Cargo Handling

Walmart wants to combine robot and drone delivery

A Walmart drone airdrops a package in the company’s hometown of Bentonville, Arkansas (Photo: Jim Allen/FreightWaves)

When you’re the world’s largest retailer, customers expect a premium delivery experience — without paying a premium. But being the biggest seller on the planet also comes with a few perks.

Walmart (NYSE: WMT) has a war chest of institutional funding at its disposal, and its massive scale allows it to spend that money on any number of speculative ventures without undertaking potentially disastrous risk. Already, the company has experimented with solutions like drone deliveryfood delivery robots and fully autonomous box trucks. A new patent, though, seeks to combine all three.

The patent, filed last week with the U.S. Patent and Trademark Office, describes a solution that combines driverless technology with delivery drones and robots. Under the proposal, Walmart would use automated guided vehicles (AGVs) that follow a predetermined route. But if they run into any obstacles, they would automatically release a drone to complete the delivery.

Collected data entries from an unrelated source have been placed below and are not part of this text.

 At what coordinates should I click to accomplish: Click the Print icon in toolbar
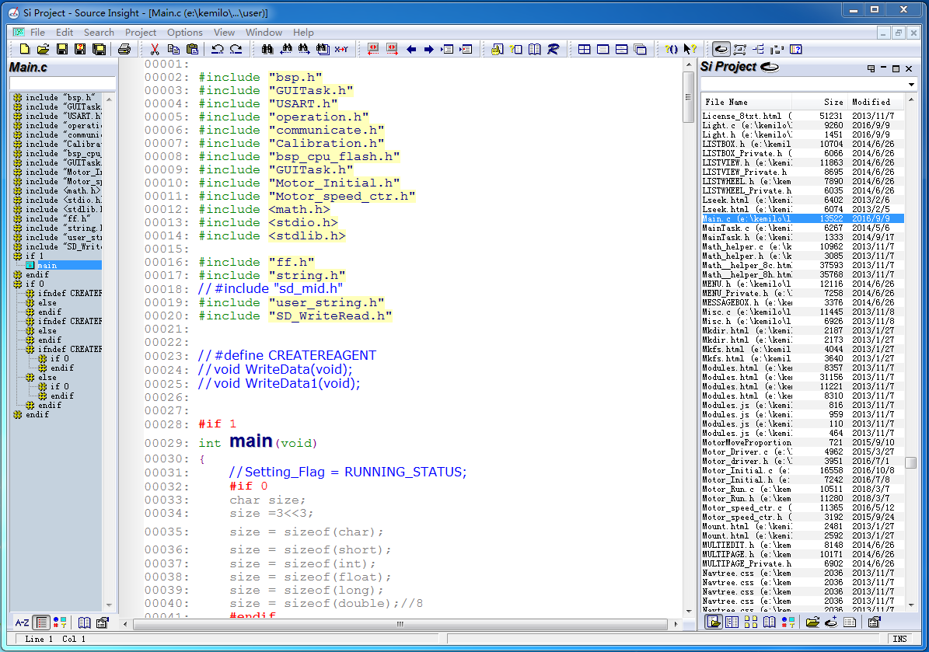tap(124, 50)
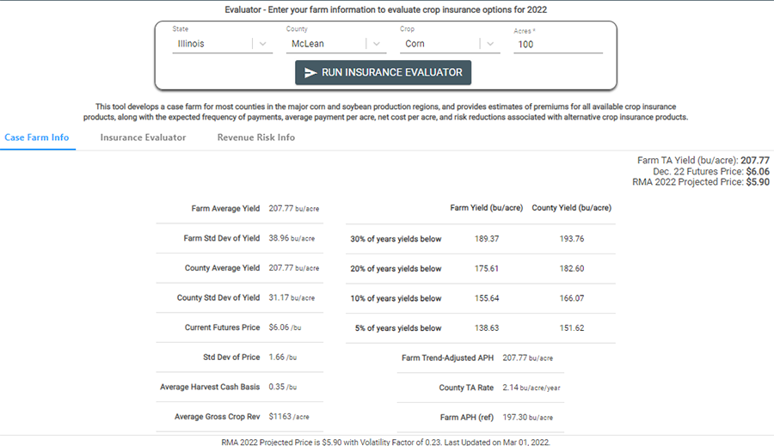Click the Current Futures Price label
This screenshot has width=774, height=446.
point(222,327)
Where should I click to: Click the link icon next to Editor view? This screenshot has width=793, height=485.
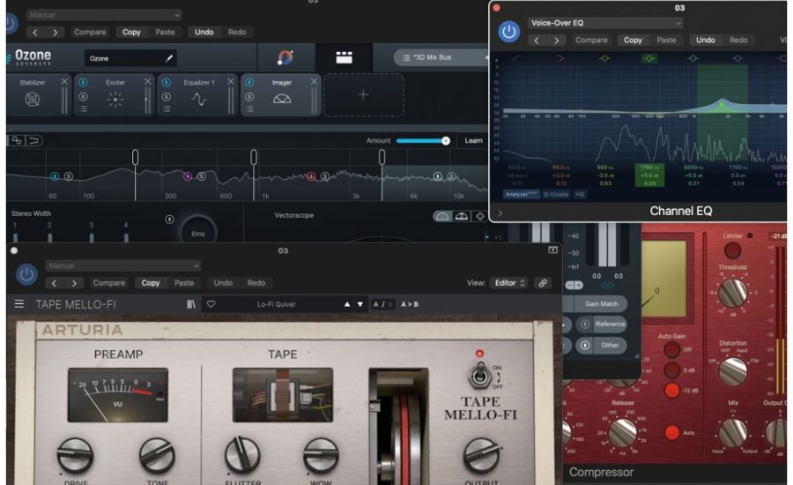click(544, 283)
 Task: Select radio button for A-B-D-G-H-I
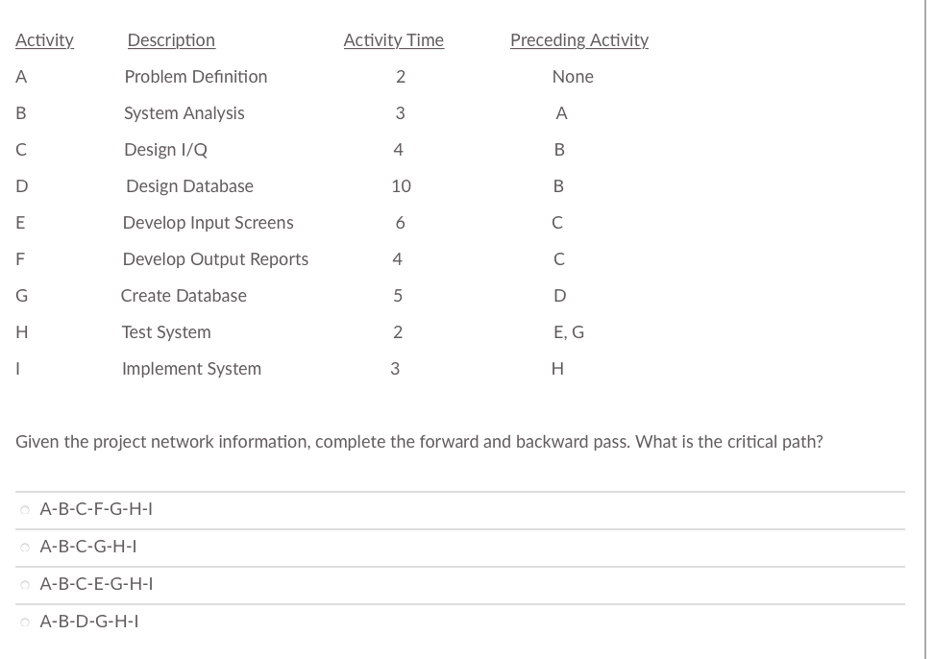tap(24, 622)
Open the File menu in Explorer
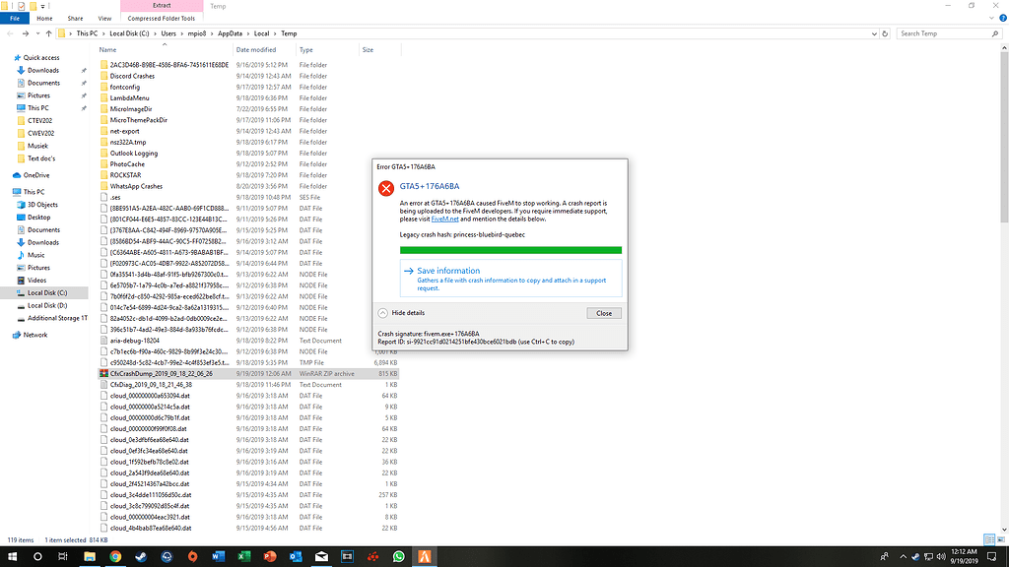This screenshot has width=1009, height=567. click(13, 17)
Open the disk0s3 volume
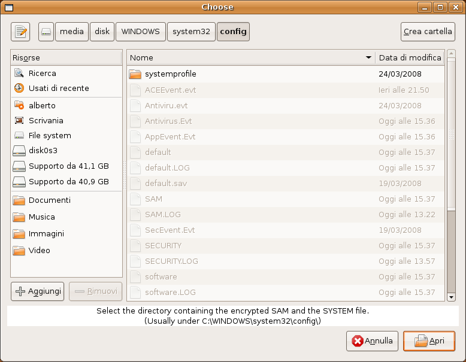 click(x=43, y=150)
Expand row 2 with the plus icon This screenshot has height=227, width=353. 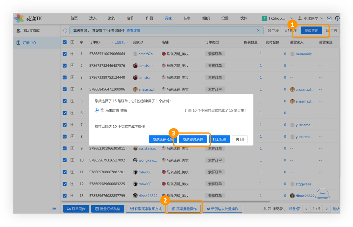pyautogui.click(x=72, y=65)
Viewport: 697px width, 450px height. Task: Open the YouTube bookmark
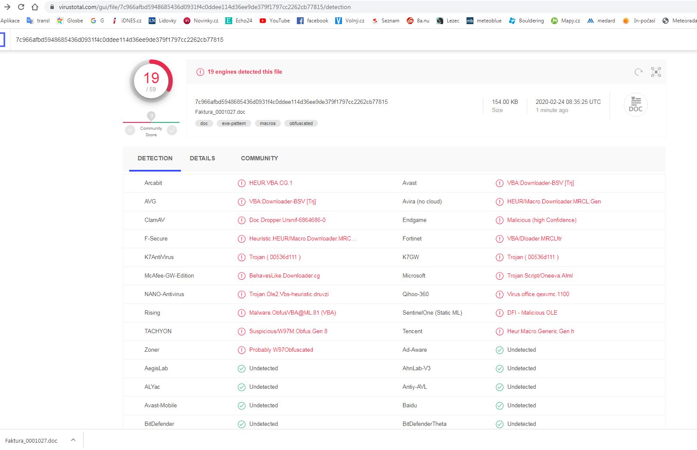[x=274, y=21]
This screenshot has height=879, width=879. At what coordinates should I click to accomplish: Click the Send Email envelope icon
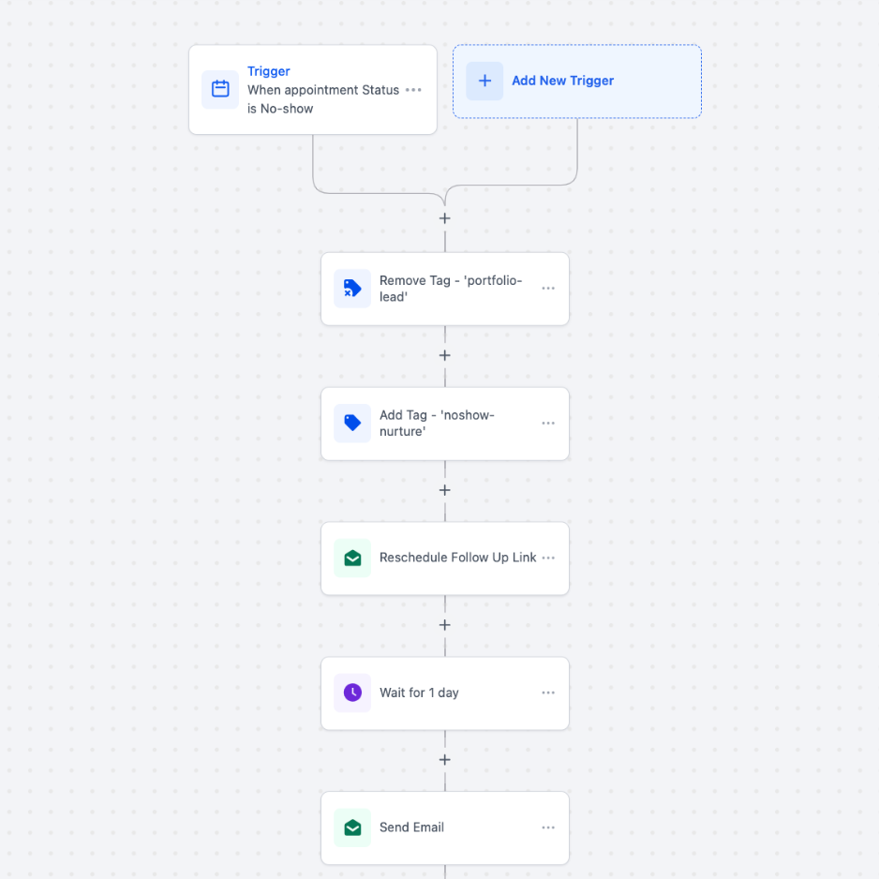[x=352, y=828]
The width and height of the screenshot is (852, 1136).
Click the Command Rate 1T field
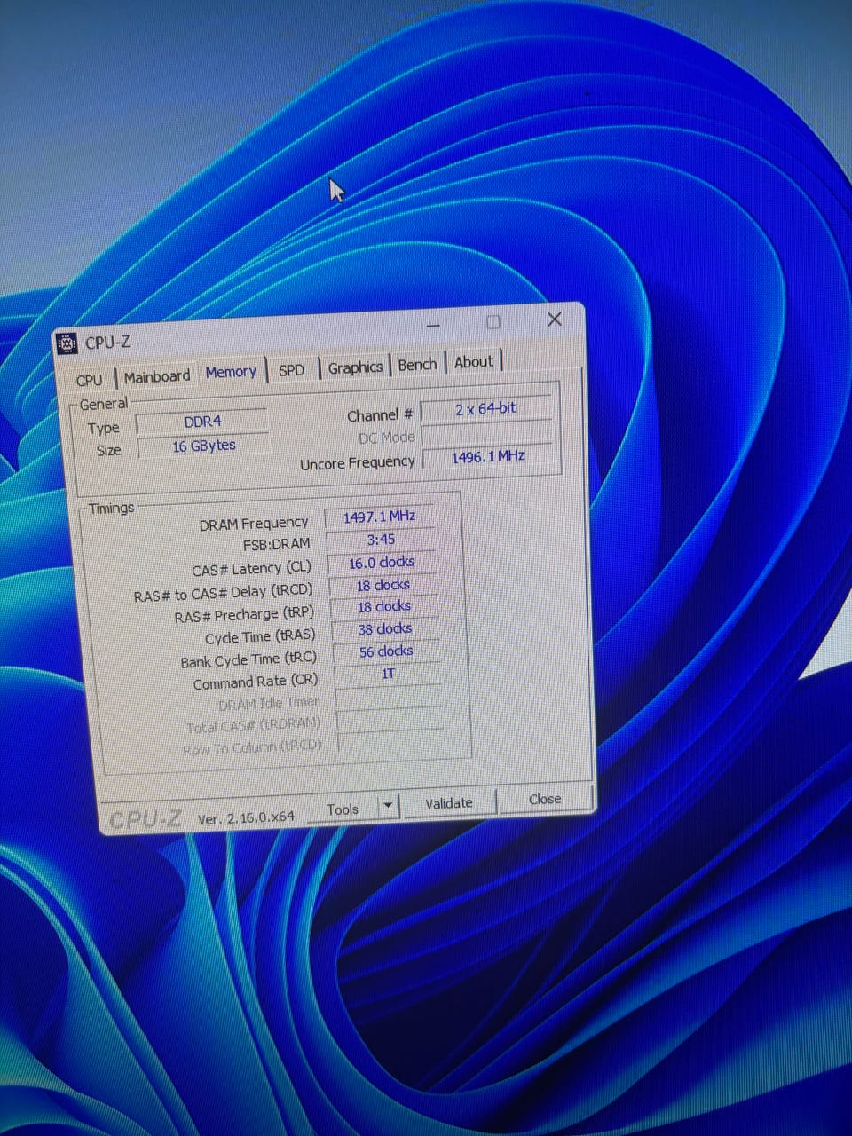point(388,674)
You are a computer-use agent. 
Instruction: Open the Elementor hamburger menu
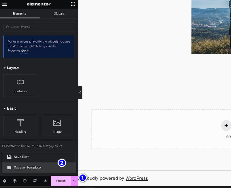point(4,4)
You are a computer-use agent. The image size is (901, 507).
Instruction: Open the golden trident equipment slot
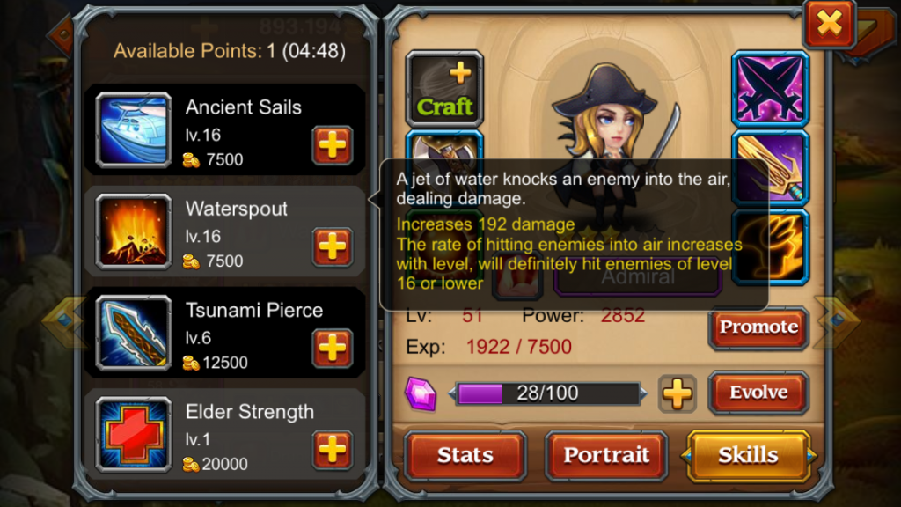point(770,168)
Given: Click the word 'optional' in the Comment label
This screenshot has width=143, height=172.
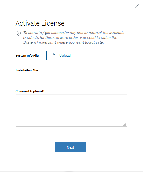Looking at the screenshot, I should click(37, 91).
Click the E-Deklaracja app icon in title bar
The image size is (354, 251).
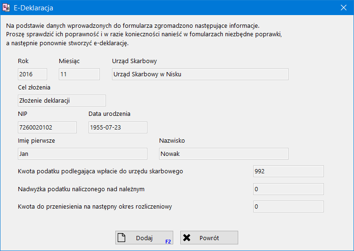7,8
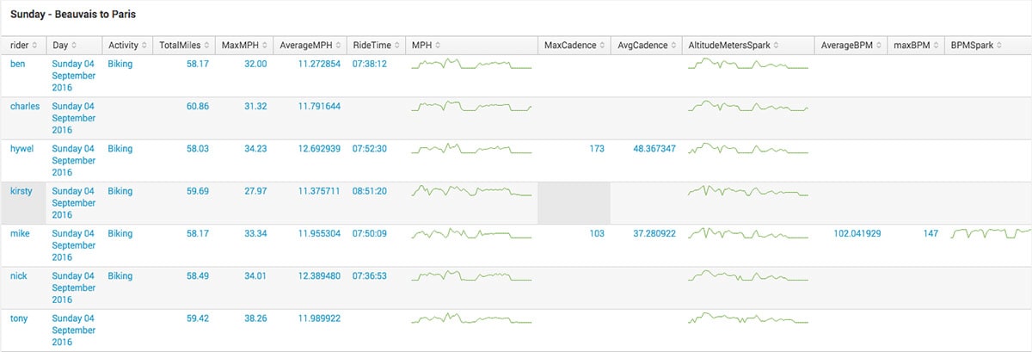The height and width of the screenshot is (352, 1032).
Task: Sort by AvgCadence column
Action: (645, 46)
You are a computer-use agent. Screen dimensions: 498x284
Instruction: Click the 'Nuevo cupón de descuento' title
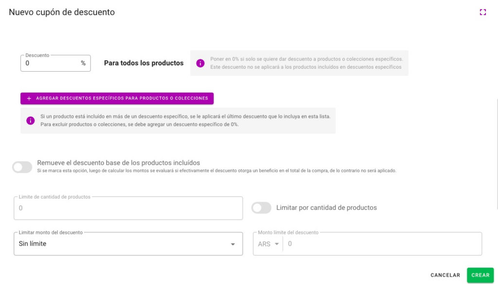pyautogui.click(x=62, y=12)
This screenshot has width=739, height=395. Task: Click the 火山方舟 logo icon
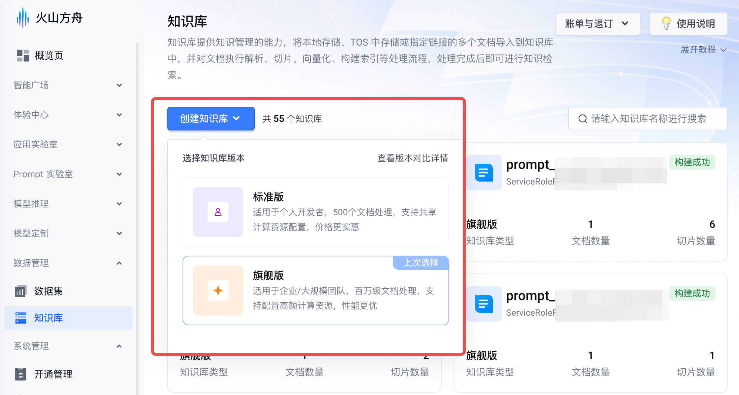tap(23, 18)
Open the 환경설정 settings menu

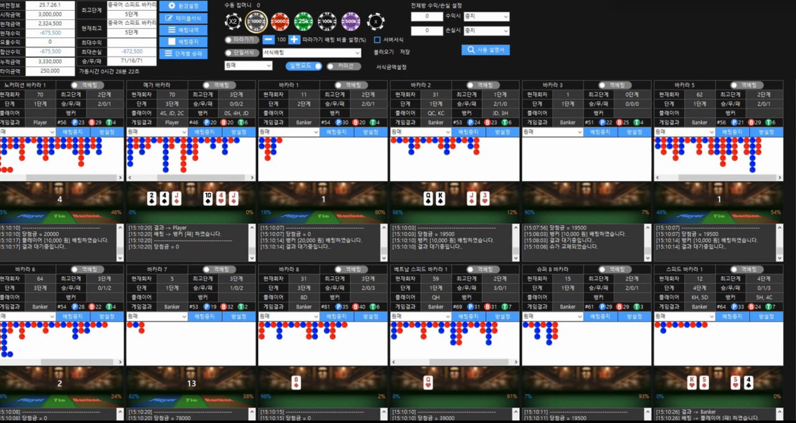pyautogui.click(x=183, y=6)
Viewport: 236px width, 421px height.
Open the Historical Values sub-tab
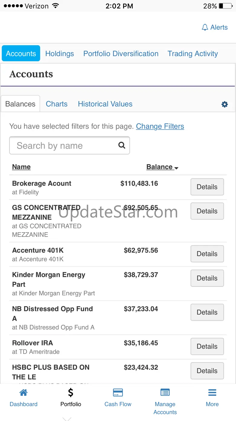pos(105,104)
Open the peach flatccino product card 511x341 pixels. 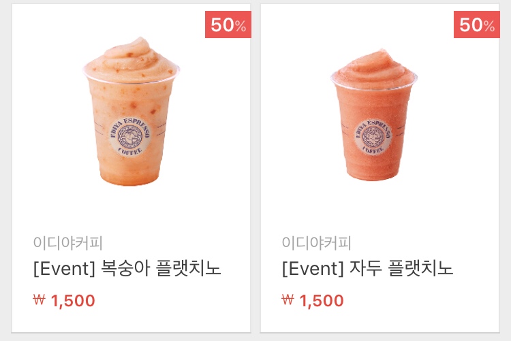coord(131,168)
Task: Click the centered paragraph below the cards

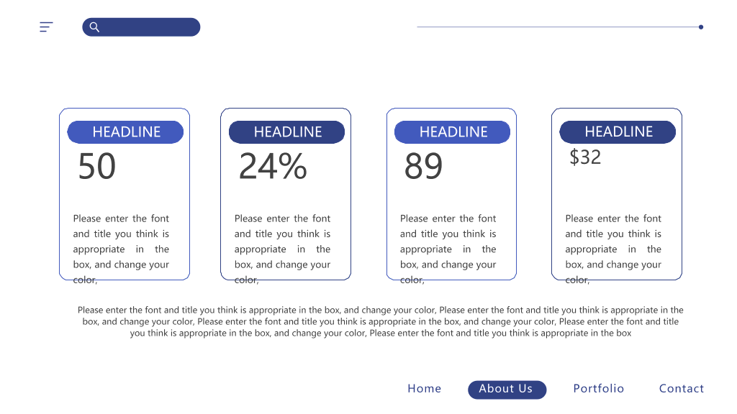Action: 380,321
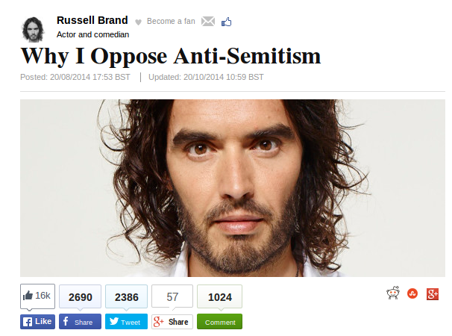The height and width of the screenshot is (336, 452).
Task: Click the Facebook Like button
Action: click(x=37, y=322)
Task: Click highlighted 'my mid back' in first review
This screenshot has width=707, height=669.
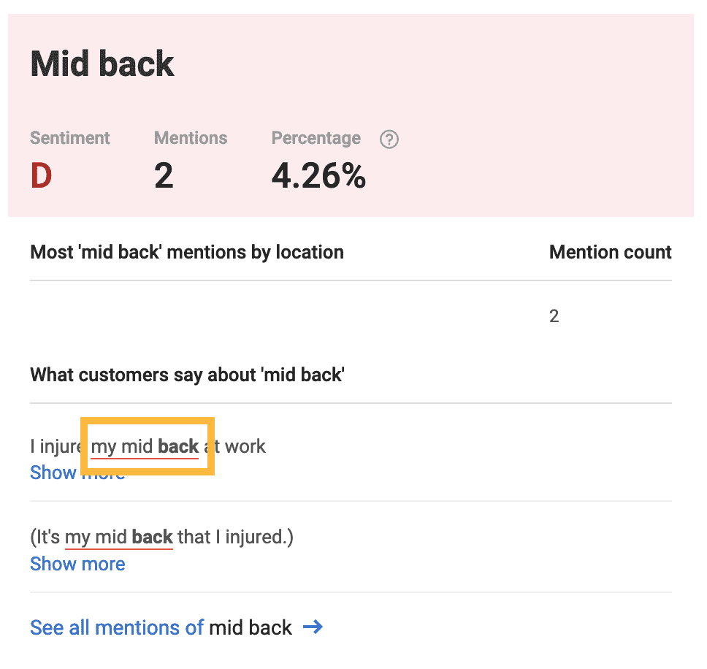Action: [x=145, y=447]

“We’re continuously exploring how emerging technologies may shape future shopping experiences and are testing new ideas all the time. Some ideas become products or services that make it to customers. And some we test, iterate and learn from,” Walmart said in an email statement to Modern Shipper.

The patent filing described drones as the “back-up mechanism” in cases in which deliveries using AGVs don’t go as planned.

“Recently, efforts have been made to deploy autonomous ground vehicles to complete deliveries to customers. The use of autonomous ground vehicles, however, presents its own challenges,” the patent reads. “More specifically, autonomous ground vehicles will often encounter obstacles that may prevent them from completing the delivery, such as, for example, motor vehicles, people, animals, road constructions, curbs and closed gates.”

The robots would be equipped with one or more sensors — the patent mentions laser, ultrasound, optical and infrared sensors as potential options. When those sensors determine that the AGV has been stopped by an obstacle, in certain cases, a drone mounted on top of the robot will fly the rest of the route.

Those include situations in which the AGV is stopped and does not have enough battery power, the obstacle does not move within a given amount of time, the system cannot find an alternative ground-based route, or the AGV will not arrive by the scheduled delivery time.